Pointing records for text and elements:
-.-.-

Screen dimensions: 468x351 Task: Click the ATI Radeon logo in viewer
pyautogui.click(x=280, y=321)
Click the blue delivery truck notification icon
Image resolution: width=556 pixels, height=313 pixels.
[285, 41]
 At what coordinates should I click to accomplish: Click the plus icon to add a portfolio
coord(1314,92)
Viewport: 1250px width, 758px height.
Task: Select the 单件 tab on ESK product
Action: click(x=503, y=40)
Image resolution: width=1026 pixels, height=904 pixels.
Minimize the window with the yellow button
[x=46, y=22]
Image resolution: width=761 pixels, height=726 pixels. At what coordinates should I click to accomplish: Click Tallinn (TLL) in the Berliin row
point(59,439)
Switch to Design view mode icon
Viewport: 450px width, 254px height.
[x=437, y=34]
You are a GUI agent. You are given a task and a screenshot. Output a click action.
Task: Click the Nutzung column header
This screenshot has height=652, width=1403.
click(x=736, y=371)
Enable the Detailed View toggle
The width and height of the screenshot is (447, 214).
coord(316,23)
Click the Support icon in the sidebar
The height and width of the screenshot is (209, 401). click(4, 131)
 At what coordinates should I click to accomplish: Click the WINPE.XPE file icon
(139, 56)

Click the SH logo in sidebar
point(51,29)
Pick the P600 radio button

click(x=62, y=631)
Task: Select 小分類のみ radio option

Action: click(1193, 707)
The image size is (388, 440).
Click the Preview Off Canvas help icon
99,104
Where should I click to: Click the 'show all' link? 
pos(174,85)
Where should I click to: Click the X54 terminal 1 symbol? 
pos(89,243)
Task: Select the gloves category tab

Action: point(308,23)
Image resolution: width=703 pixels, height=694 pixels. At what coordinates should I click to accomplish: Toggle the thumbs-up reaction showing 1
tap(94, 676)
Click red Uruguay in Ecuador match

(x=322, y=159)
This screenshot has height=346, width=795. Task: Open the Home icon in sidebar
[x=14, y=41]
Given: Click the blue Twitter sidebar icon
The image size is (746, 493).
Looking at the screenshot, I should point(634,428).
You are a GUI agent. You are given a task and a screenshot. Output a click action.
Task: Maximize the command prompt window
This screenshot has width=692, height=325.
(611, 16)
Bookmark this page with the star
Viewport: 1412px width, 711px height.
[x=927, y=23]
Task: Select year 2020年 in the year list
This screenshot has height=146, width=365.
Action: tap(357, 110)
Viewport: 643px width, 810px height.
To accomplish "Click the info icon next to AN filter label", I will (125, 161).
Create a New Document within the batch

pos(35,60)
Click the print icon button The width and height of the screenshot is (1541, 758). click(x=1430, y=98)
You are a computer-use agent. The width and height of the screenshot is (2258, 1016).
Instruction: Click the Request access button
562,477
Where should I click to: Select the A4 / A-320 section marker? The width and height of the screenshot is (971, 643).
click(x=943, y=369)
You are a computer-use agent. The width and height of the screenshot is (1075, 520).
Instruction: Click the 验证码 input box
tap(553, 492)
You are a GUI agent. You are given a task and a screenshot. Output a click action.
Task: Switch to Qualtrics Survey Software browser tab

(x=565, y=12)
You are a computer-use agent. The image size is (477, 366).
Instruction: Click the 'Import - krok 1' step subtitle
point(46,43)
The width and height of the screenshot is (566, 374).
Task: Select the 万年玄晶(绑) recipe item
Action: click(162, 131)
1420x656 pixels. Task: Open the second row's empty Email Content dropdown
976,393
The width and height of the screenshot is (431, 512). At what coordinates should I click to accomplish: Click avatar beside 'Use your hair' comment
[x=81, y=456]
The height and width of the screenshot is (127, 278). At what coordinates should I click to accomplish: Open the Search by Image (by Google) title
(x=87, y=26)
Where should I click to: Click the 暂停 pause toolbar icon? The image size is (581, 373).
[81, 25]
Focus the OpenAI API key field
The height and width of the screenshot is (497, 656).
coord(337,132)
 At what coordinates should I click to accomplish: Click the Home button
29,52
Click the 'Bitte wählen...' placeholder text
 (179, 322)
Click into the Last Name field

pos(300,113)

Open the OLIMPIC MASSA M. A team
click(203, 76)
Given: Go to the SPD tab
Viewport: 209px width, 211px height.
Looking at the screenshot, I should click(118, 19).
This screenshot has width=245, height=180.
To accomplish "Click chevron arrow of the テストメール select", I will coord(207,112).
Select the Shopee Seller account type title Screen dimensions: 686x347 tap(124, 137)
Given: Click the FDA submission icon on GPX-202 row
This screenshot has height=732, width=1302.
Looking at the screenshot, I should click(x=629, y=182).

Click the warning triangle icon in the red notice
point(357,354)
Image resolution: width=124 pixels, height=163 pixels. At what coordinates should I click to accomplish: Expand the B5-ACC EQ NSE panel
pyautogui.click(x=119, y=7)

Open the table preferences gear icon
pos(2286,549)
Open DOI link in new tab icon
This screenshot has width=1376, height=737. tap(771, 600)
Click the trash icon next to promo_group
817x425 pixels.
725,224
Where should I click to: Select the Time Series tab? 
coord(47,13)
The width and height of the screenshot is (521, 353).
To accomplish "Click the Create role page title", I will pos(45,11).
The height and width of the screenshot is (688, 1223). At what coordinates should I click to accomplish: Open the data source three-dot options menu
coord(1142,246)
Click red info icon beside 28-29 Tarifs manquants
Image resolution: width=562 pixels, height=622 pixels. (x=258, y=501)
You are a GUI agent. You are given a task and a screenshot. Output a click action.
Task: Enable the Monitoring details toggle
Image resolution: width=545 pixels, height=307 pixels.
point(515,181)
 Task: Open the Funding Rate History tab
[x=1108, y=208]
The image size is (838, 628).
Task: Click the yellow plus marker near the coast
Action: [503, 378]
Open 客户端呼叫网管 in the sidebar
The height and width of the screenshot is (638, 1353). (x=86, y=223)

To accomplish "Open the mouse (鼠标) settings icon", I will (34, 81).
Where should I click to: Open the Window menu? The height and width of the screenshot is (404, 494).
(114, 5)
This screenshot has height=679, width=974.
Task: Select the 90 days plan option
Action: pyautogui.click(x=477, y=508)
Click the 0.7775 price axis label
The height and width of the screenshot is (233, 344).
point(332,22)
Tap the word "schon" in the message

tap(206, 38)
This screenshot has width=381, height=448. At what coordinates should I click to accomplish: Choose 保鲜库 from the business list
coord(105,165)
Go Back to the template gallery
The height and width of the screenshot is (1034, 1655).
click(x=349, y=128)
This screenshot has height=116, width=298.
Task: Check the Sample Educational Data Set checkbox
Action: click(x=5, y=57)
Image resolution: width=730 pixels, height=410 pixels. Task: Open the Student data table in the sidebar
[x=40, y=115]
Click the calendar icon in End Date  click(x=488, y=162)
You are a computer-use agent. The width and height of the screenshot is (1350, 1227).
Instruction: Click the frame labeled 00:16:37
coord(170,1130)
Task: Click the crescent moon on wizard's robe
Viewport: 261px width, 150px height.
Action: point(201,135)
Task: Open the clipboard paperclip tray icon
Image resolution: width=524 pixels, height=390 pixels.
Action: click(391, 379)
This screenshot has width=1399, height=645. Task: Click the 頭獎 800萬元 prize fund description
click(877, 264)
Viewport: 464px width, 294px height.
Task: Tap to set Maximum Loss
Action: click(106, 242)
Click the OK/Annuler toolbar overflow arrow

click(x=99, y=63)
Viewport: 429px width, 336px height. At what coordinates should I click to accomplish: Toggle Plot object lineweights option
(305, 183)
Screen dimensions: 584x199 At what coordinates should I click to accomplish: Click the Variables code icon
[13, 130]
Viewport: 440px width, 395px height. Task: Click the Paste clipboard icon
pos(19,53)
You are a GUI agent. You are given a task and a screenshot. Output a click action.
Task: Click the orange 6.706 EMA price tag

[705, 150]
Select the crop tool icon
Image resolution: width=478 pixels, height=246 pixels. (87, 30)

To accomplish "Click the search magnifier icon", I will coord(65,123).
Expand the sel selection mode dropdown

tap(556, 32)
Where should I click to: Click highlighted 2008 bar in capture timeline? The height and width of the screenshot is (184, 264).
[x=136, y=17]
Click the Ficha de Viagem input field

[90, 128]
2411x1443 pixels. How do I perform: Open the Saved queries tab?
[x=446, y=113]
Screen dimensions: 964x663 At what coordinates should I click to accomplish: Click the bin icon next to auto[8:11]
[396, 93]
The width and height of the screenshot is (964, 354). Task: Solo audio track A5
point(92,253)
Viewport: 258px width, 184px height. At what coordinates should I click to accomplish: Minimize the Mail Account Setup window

-.-.-

◆ Your instructions: Please retype the records exactly, from the line that contains "Focus the OpenAI API key field" through the line that contains "Looking at the screenshot, I should click(118, 19).".

◆ Written answer:
Focus the OpenAI API key field
The height and width of the screenshot is (497, 656).
coord(337,132)
 At what coordinates should I click to accomplish: Click the Home button
29,52
Click the 'Bitte wählen...' placeholder text
 (179, 322)
Click into the Last Name field

pos(300,113)

Open the OLIMPIC MASSA M. A team
click(203, 76)
Given: Go to the SPD tab
Viewport: 209px width, 211px height.
Looking at the screenshot, I should click(118, 19).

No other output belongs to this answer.